The results in figure 21 explains the exports from ICS area in both scenario. We see in the bar chart that exports in alternative scenario are greater than moderate scenario one from the year of 2012 to 2017 and 2027 to 2030, also exports are equals in both scenario from the year of 2018 to 2025. The module balance in figure 22 explains domestic requirements, exports, inports, outputs and unmet demands. The unmet demands are always smaller than module outputs. We see that the exports are gradually decreasing, because in our scenario we selected domestic demands as priority that is why with the increase of domestic demands exports are decreasing.

But if we select exports as priority then the export would be constant all through the years which is shown in figure 23.

But the problem with export as priority that the unmet demands are always larger than the module outputs which may result in load shadding. In the BAU scenario, Ethiopia needs to import secondary fuel namely diesel for both ICS and SCS electricity generation. In the proposed alternative scenario, new plants have been considered based on country's own renewable resources. In case of ICS, the proposed power plants' capacity is more than the existing electricity deficit.

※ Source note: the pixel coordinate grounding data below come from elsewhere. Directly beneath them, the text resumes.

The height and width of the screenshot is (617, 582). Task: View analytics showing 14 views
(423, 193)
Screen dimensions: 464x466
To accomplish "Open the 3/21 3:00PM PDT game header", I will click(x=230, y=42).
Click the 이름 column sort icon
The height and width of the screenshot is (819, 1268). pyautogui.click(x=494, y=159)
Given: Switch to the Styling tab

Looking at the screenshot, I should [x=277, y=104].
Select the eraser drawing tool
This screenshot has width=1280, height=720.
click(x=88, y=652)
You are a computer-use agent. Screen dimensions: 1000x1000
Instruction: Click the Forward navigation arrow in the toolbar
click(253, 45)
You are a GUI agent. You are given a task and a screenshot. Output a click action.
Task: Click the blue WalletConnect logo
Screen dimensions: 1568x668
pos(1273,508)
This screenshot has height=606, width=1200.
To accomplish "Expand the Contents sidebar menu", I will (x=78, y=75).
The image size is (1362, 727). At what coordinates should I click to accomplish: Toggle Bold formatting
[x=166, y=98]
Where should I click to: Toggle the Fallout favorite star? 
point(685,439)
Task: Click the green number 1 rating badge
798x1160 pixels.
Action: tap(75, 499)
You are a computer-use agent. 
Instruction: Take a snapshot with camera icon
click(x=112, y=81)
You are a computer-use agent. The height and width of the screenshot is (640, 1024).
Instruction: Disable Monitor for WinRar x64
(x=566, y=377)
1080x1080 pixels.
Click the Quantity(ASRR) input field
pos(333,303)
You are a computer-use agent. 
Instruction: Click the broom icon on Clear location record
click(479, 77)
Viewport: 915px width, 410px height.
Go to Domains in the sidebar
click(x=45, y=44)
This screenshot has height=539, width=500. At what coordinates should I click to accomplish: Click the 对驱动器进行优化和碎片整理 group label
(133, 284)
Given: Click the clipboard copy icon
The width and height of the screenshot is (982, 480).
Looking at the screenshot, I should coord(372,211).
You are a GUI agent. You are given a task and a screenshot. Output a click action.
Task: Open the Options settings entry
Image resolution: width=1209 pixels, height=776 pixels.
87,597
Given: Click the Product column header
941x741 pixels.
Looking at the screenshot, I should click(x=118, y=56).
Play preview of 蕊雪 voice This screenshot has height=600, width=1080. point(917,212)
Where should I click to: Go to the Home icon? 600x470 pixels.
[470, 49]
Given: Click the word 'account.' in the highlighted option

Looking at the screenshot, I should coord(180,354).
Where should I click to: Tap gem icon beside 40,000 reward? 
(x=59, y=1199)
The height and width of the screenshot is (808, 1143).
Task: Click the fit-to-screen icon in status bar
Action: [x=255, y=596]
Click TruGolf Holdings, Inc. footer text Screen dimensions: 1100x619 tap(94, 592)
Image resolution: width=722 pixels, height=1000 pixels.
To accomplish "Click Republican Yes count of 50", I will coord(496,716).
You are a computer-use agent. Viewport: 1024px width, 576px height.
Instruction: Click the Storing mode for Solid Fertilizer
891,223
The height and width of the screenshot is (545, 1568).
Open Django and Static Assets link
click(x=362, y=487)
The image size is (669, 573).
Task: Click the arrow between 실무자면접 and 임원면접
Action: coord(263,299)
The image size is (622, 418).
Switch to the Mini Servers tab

# Figure 24 : Import -BAU Scenario

As a result, in some cases LEAP has chosen to use the additional electricity from the new power plants instead of diesel based power plants due to less generation cost. Consequently, there is reduction of diesel import from other countries. Diesel import in BAU scenario, figure 24, is compared to diesel import in alternative scenario, figure 25.  Because, according to the alternative plan, the additional amount of electricity will be exported to neighbor countries after meeting the domestic demand. Here, this is to be noted that for 'Priority Use of Output' of 'Transformation-Generation ICS-Output Fuel-Electricity' we chose 'Domestic Requirement' instead of 'Export'. So our export quantity didn't remain fixed rather varied.

From 2008 to 2030, Ethiopia's Energy balance for each year reflects the changes in resources and transformations brought within the scenarios. For example, we can consider the energy balance of Ethiopia in 2012 for both the scenarios (please refer to Appendix -Table 6: Energy Balance for Ethiopia, 2012 -BAU Scenario and Table 7: Energy Balance for Ethiopia, 2012-Alternative scenario)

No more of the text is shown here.